The change from previous patterns of response is made clear at the beginning of “Gaudium et Spes.” One of the key documents of the Second Vatican Council was this “pastoral constitution of the Church in the modern world.” It opens: “The joys and the hopes, the griefs and the anxieties of the people of this age, especially those who are poor or in any way afflicted, these are the joys and hopes, the griefs and anxieties of the followers of Christ. Indeed, nothing genuinely human fails to raise an echo in their hearts.”
The problems that we consider “ours” – our own – are the problems of all humanity.
Is it useful to understand these five approaches? Consider the following (edited) exchange.
JCOK: Restricting immigration during a global refugee crisis will drive abortion way way up. There are about a million pregnant women on the road annually, fleeing persecution and war and violence. Have you ever anywhere heard a pro-life speaker talk about that?
MB: I would direct those women to my local pregnancy center [in New York City].
JCOK: We aren’t communicating effectively. These million pregnant refugees aren’t in America. You will not refer them to your local pregnancy center. Quite likely, you won’t let them get within a thousand miles of your pregnancy center.
MB: Oh, you’re giving us crap about border patrol. Last I checked we’re allowed to protect our borders.

> YOUR INSTRUCTIONS: Copy the passage about "Gaudium et Spes" and the refugee exchange word for word, in full.

> INFORMATION GIVEN:
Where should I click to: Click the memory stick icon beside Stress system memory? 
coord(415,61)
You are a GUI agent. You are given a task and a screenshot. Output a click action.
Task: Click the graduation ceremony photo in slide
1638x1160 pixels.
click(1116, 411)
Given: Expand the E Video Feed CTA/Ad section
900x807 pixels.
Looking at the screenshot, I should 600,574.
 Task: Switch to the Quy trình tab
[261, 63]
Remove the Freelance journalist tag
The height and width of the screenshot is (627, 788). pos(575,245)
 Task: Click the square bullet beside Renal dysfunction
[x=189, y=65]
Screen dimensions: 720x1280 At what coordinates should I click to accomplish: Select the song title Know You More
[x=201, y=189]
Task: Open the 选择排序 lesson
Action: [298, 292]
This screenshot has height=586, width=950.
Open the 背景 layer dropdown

> SOLVED PROBLEM:
The change from previous patterns of response is made clear at the beginning of “Gaudium et Spes.” One of the key documents of the Second Vatican Council was this “pastoral constitution of the Church in the modern world.” It opens: “The joys and the hopes, the griefs and the anxieties of the people of this age, especially those who are poor or in any way afflicted, these are the joys and hopes, the griefs and anxieties of the followers of Christ. Indeed, nothing genuinely human fails to raise an echo in their hearts.”
The problems that we consider “ours” – our own – are the problems of all humanity.
Is it useful to understand these five approaches? Consider the following (edited) exchange.
JCOK: Restricting immigration during a global refugee crisis will drive abortion way way up. There are about a million pregnant women on the road annually, fleeing persecution and war and violence. Have you ever anywhere heard a pro-life speaker talk about that?
MB: I would direct those women to my local pregnancy center [in New York City].
JCOK: We aren’t communicating effectively. These million pregnant refugees aren’t in America. You will not refer them to your local pregnancy center. Quite likely, you won’t let them get within a thousand miles of your pregnancy center.
MB: Oh, you’re giving us crap about border patrol. Last I checked we’re allowed to protect our borders.